One of the challenges faced by online service providers is how to implement an effective policy for dealing with the DMCA takedown process – especially in cases where the system is being abused. We strive to protect users’ freedom of speech, and would love to see others do the same. However, the possible scenarios and requirements can be confusing; the language intimidating… especially for websites run by individuals or small organisations.

As a result, we are pleased to announce that today we are open sourcing our DMCA process docs on GitHub – under the Creative Commons Attribution-ShareAlike 3.0 license.

Included in the release is our already publicly available pages for details on how to submit a DMCA takedown and counter notice:

http://automattic.com/dmca/

http://automattic.com/dmca-counter-notice/

In addition, there is also a comprehensive set of detailed ‘predefined replies’ that we use when corresponding with both users and complainants in specific situations.

Some examples are:

  • Informing a user that a DMCA notice against their site has been received, the material disabled, and instructions for what to do next if they wish to challenge the removal.
  • Notification to a claimant that we are rejecting their claim on fair use grounds.
  • A response to an incomplete DMCA takedown, outlining which elements render the notice invalid, and instructions on how to make the necessary corrections.

We hope that this will help demystify some of the issues surrounding the DMCA process, and help others to implement their own.

The updated repo is available here, with the relevant docs filed under ‘DMCA’:

https://github.com/Automattic/legalmattic

Sorry Ms. Jackson…

Janet Jackson is a fine recording artist, but seems to have employed some overly aggressive lawyers, bent on removing or controlling all references to her name on WordPress.com. Here are a couple of examples of the improper takedown demands we’ve received:

  • Trademark infringement: The mention of Janet Jackson in a post about dinner conversation topic “What would your WWE Smackdown name be?”

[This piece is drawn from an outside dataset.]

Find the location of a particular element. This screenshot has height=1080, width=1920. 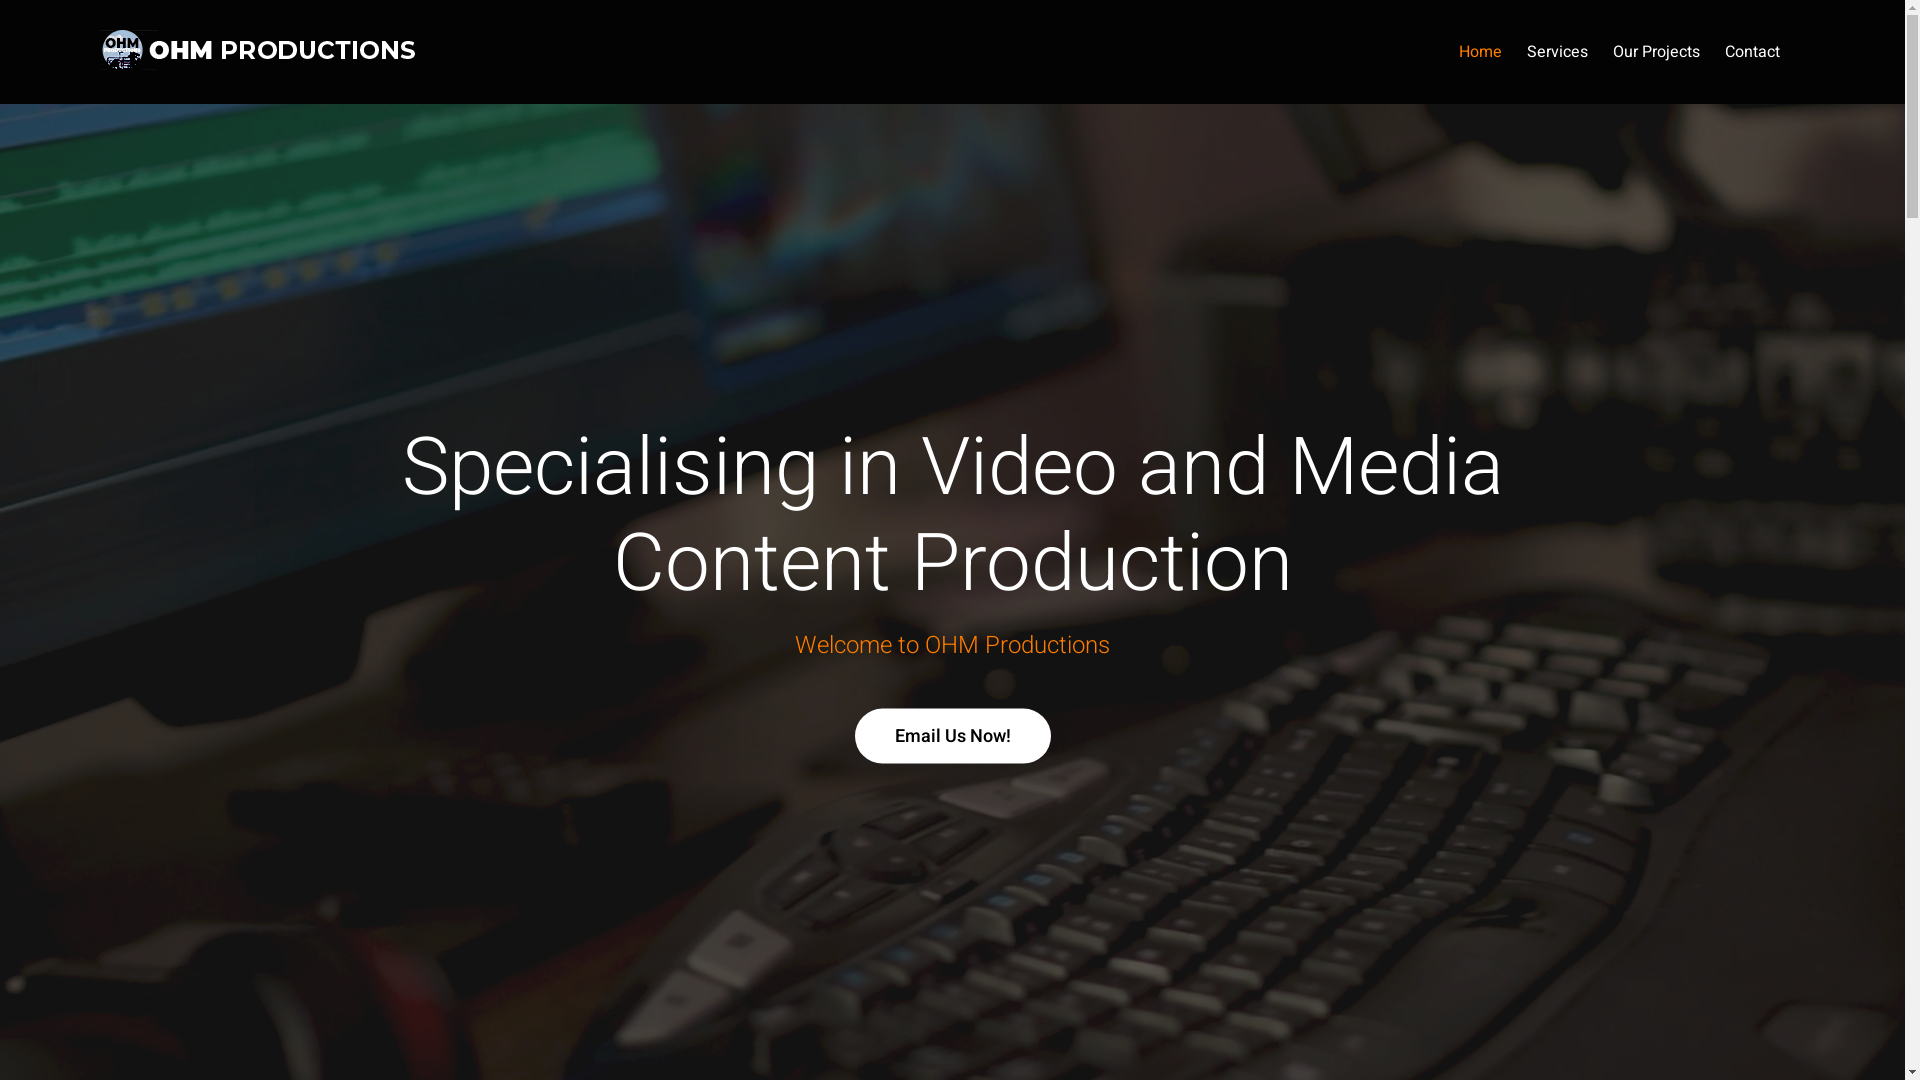

'Email Us Now!' is located at coordinates (950, 735).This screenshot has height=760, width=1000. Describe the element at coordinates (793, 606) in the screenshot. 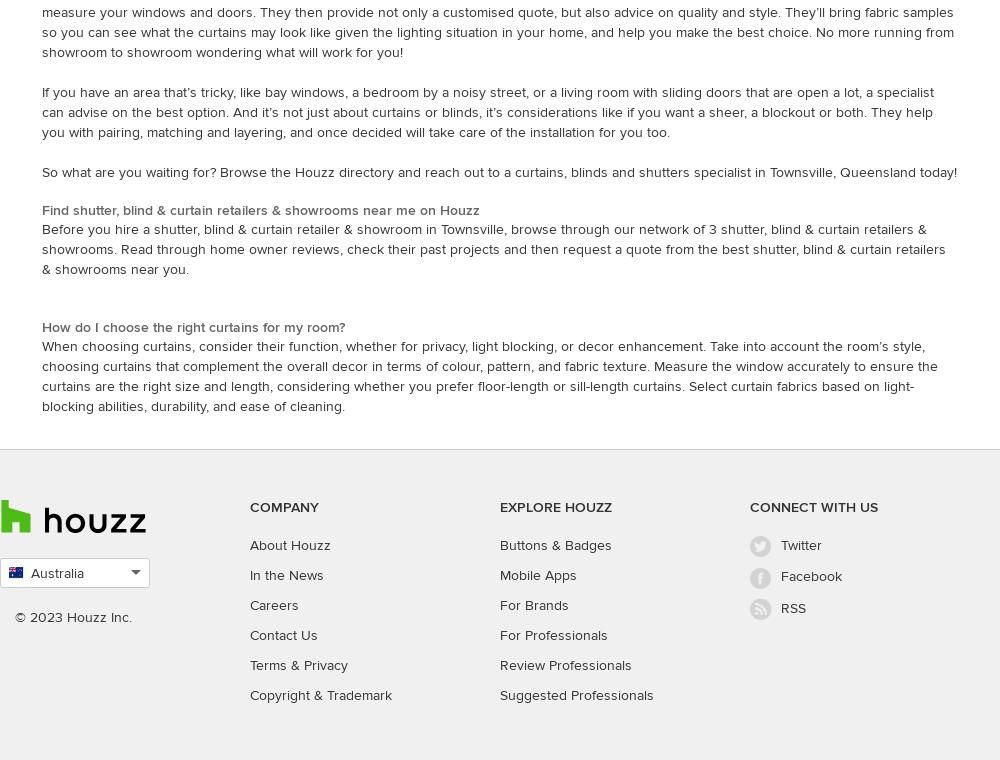

I see `'RSS'` at that location.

“Picture Sacha Baron Cohen in, what else? his movie The Dictator. Elaborate General’s outfit, hat, etc. He walks in flanked by half a dozen sexy female soldiers inspired by the Janet Jackson Rhythm Nation video.”

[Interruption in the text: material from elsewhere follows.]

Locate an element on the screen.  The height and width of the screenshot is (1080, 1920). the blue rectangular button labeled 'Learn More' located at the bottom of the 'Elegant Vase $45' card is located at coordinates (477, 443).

(Here’s what our user thinks.)

  • Copyright infringement: An image of Ms. Jackson used in a Tim Howard meme:

janet-jackson-tim-howard

We rejected both of these complaints on the grounds of obvious fair use. Though we rejected their demands, we wanted to make sure they got at least a little promotion for their client, so we tried to use as many Janet Jackson song titles as possible (hopefully this doesn’t draw another takedown demand from them…) in our response:

“It seems like you believe the use of the trademark “Janet Jackson” is reserved all for you, but we were hoping you’d be open to some feedback because your attempt to control every use of the mark is pretty nasty. If you read up on nominative use, you’ll discover that it doesn’t really matter that “Janet Jackson” is used on this site. If you believe there are any other alleged infringements, would you mind submitting a notice again via our trademark form?

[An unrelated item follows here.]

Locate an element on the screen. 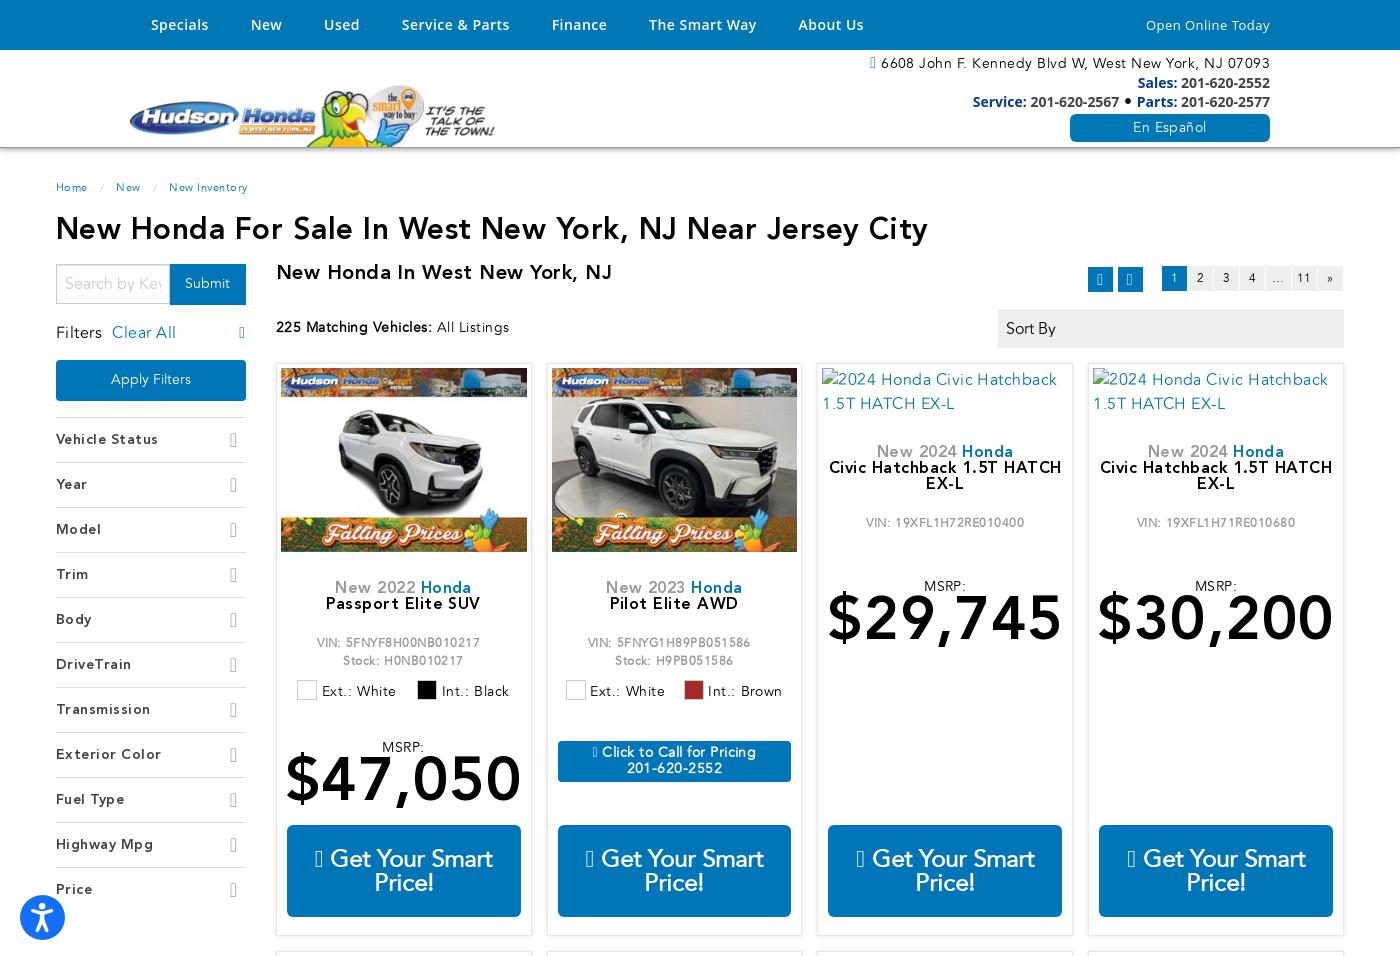  '1' is located at coordinates (1169, 277).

http://automattic.com/trademark-policy/

So excited to work with you going forward.”

 

Bikram: (Not So) Hot Yoga

Over the years, founder of Bikram Yoga, Bikram Choudhury, has been under considerable public scrutiny for alleged sexual harassment. In what we believe was an attempt to censor critical speech, several different individuals (supposedly) submitted five DMCA notices against a single blog post that touched on these accusations. After we rejected the first four DMCA notices because we had good reason to believe that they were not the rightful authors of the content,  the fifth was submitted by a lawyer claiming to represent Bikram Choudhury. In his notice, he alleged that Mr. Choudhury’s name and photo were used in violation of his copyrights and the law. We rejected the final notice because his name is not copyrightable and we believed that the photo fell under fair use.